By: Krystal Register, MS, RDN, LDN, Senior Director, Health & Well-being, FMI and Steve Markenson, Director, Research and Insights, FMI
The connection between eating more plants and better health is undeniable. But what exactly does it mean to eat more “plant-based?”
The Link Between Plants and Health
There is well established research that links nutrients we get from including (and enjoying) more plant foods—such as fruits and vegetables, whole grains, nuts and seeds, beans, peas, lentils and fats and oils that come from plants, like avocado and olive oil—to better health. However, there currently is no widely recognized definition or clear parameters for what exactly is referred to as a “plant-based” food versus a “plant-based” diet, which can cause confusion for consumers, retailers and product suppliers alike.
Grounds for "Plant-Based" Confusion
Traditionally, many people, including registered dietitians, talk about “plant-based” diets that are foundationally based on foods from plants, but also include small portions of seafood and foods from animals such as meat, poultry, eggs and dairy, similar to recommendations from the Dietary Guidelines.
Some people consider “plant-based” to be strictly vegan, excluding any products from animals (though the strict vegan percentage of the population remains very small around ~5%).
With the recent boom in “plant-based” innovation, we see a plethora of new products hitting the shelves: alternatives to meat, poultry, seafood such as soy-based nuggets and meatless burgers; alternatives to dairy such as “milk” and yogurt made from nuts and oats; and alternatives to grains and starches such as cauliflower pizza crust and zucchini noodles.
With a variety of approaches, interpretations, products and diets, it’s easy to understand why there is confusion around plant-based foods and plant-based diets.

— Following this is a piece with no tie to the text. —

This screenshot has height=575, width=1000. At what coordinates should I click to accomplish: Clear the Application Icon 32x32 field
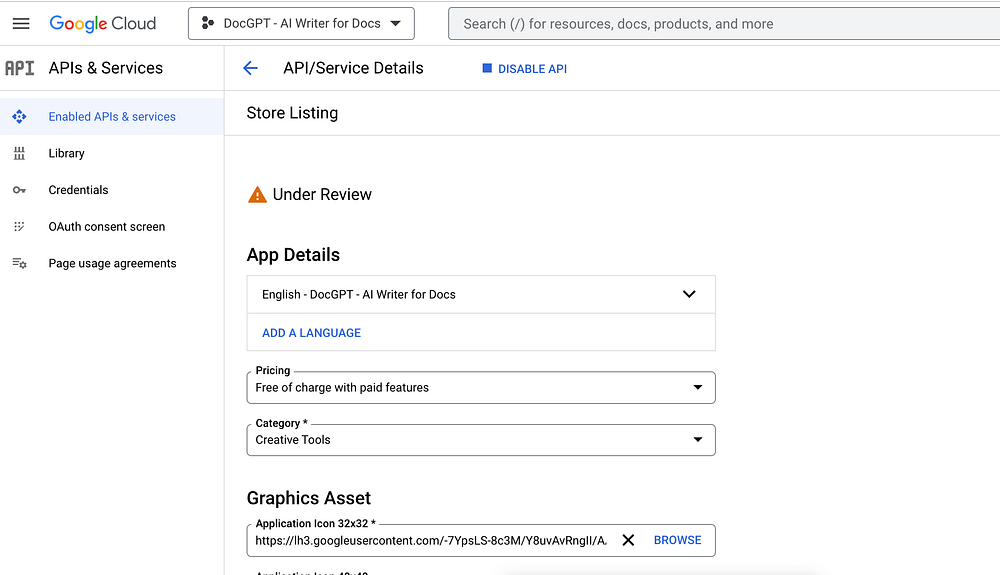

Questions for Consumers on Plant-Based Foods and Beverages
So, what do consumers consider to be “plant-based?” And what foods and beverages are consumers including if they seek to have more “plant-based” foods and beverages in their overall pattern of eating: more beans, peas and lentils or more soy-based meat alternatives and nut-based milk alternatives? And why are they choosing plant-based alternatives? Do shoppers make plant-based purchase decisions for health reasons, allergies and intolerances, cost, taste, concern about the environment or are they just looking for new options to try experimentally?
FMI has embarked on new research to gain insights into consumer and food retailer attitudes towards plant-based foods and beverages. To be released in July, this multi-faceted report is designed to develop a comprehensive perspective on plant-based foods and beverages in the food retail environment. Methodology includes a consumer survey, a digital ethnography report and multiple interviews with food industry retailers and product suppliers.